The metal containers processed on such types of machines preferably are subject to different types of processes by plastic deformation called “necking” or “tapering”, that is, processes that partially change the geometry of the container and the processes by plastic deformation called “shaping” which, on the other hand, globally change the geometry. The same metal containers can be subject to mechanical processes that consist in making recessed or projecting shaped impressions on predetermined portions of the side surface of the containers themselves; said last processes are generally referred to with the term “embossing/debossing”.
As known, in machines that operate at high speed and in continuous, in order to carry out the sequence of mechanical processes mentioned above, it is necessary to move the metal containers from one working tower to the next one.
In said machines, the multiple working stations present wheels or “stars”, suitable for receiving the metal containers for transferring and processing, whose outer crown is shaped with suitable pockets based on the diameter of the metal container to be processed; the transport of said metal containers from one working station to the next one takes place “at once”, that is, using the vacuum technique and suitable mechanical guides intended for conveying the metal containers themselves.
A drawback of the conventional transport devices lies in the fact that they are unsuitable for moving complex shaped containers, such as those of the “bottle can” and/or “contour can” type, increasingly requested on the market. In fact, such types of containers present complex shaping of the side surface that requires a high number of passages and a reduced cylindrical portion for gripping. The high number of passages and thus, of transfers “worsens” the traditional method of pick up with vacuum technique, since the use of guides for the direct conveying of the metal conveyors causes scratching that, if repeated, can cause damages to the side surface of the containers themselves.
Moreover, the reduced cylindrical portion and the shape of the container makes the vacuum pick up, already “critical” for simple containers (of the “pop-can”) difficult; the use of such technique implies a certain percentage of loss during the transfer from one working tower to the next one.

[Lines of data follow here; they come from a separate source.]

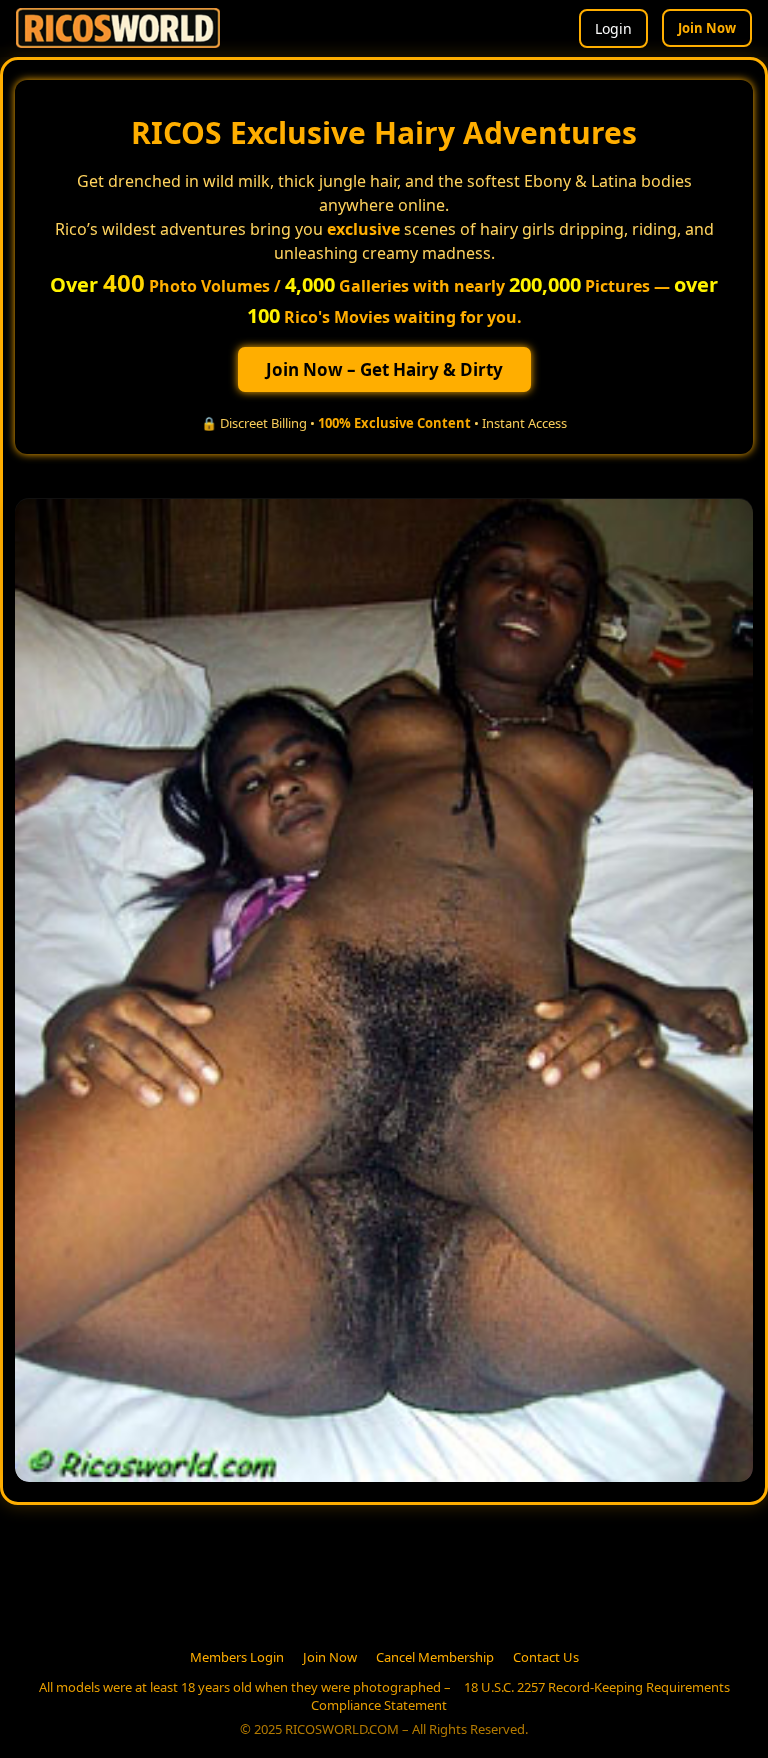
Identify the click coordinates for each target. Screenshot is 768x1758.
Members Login (237, 1657)
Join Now (707, 28)
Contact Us (546, 1657)
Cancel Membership (435, 1657)
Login (613, 28)
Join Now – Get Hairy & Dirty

A further drawback is that the current transport devices present limits as regards the pick up strength that can be exerted on the containers and the movable mass.
A further drawback is that the traditional transport devices do not allow a high phase displacement between one working tower and the next one, without inducing faults and causing the reject of the container or the machine stoppage.
A further drawback is that such transport system is characterised by long tooling before operations on a container of different format can be carried out.